We should never allow population numbers to get this low for any animal, let alone one as iconic as the rhino, Philip adds. “We need to support large viable populations in their natural habitat, so that if there’s disease or a catastrophe, the animals can still bounce back,” he said. “If we’re losing these animals that are very visible, what about those that we can’t see, like key pollinators? They must be going extinct without anyone really noticing.”

Although the news may seem grim, wildlife can be brought back from the brink of extinction with collective action. Mountain gorillas in Rwanda are currently listed as critically endangered, but they’re the only great ape whose population is actually increasing from conservation efforts, to the point that AWF recently supported their habitat expansion in Rwanda’s Volcanoes National Park.

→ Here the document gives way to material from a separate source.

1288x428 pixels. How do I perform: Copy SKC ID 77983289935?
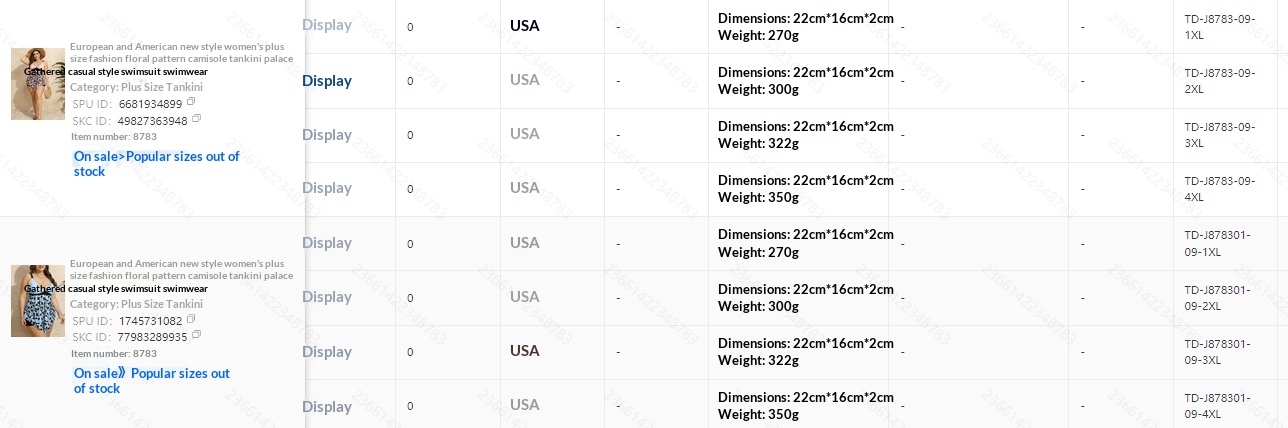196,335
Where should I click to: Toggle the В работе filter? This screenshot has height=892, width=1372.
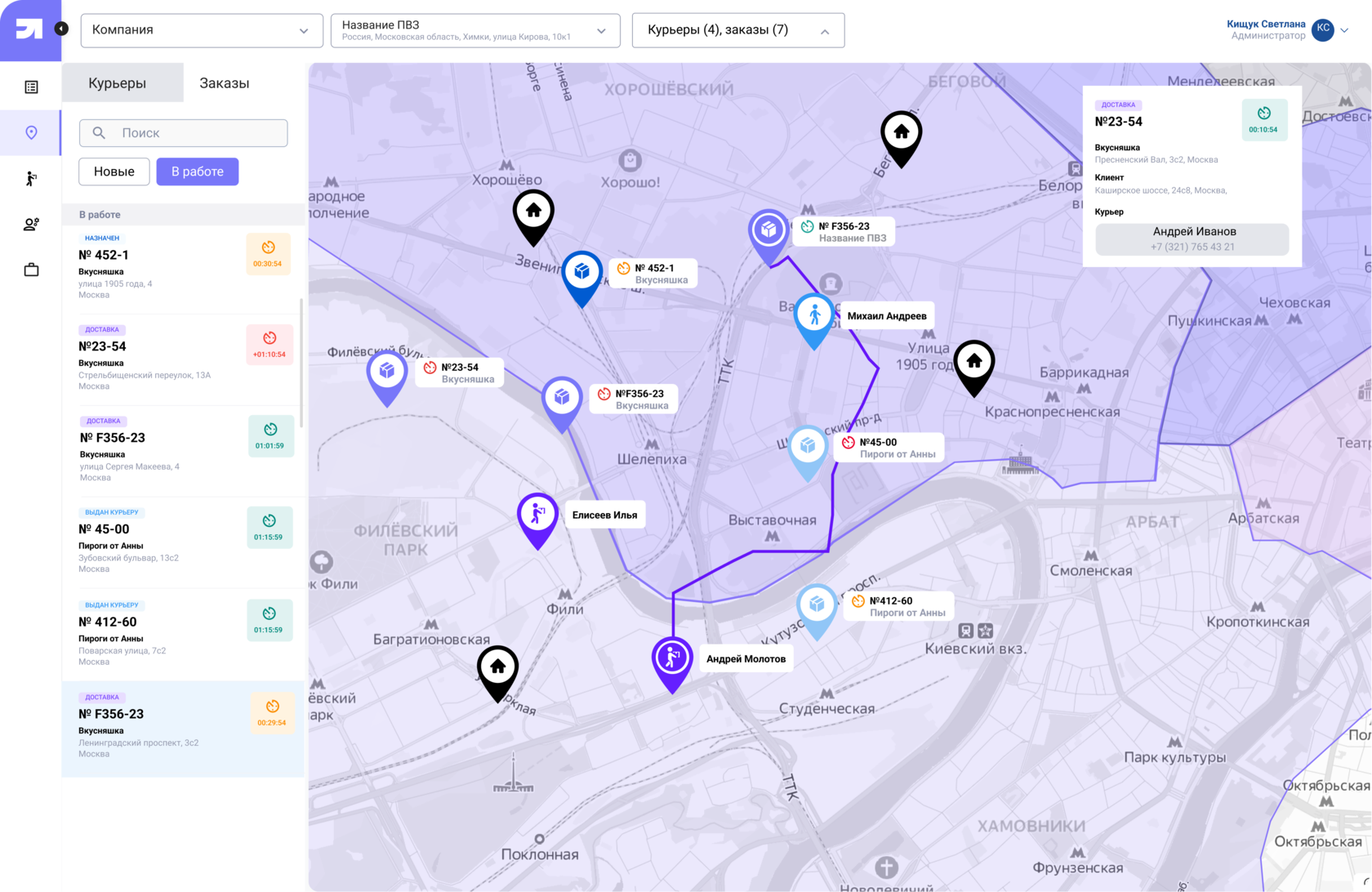click(198, 172)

The eastern black rhino numbers hover at around 1,000 individuals, so Philip worries that they could be the next subspecies to go extinct. Because of this, it’s a priority for AWF to support the rhino conservation at Ol Pejeta Conservancy, Ngulia Rhino Sanctuary, and other locations across Africa to counteract those shrinking numbers.

“What has been the collective action by Africa and the world to save this species,” asked Philip. “The time is now to do something about this crisis, before it’s too late.”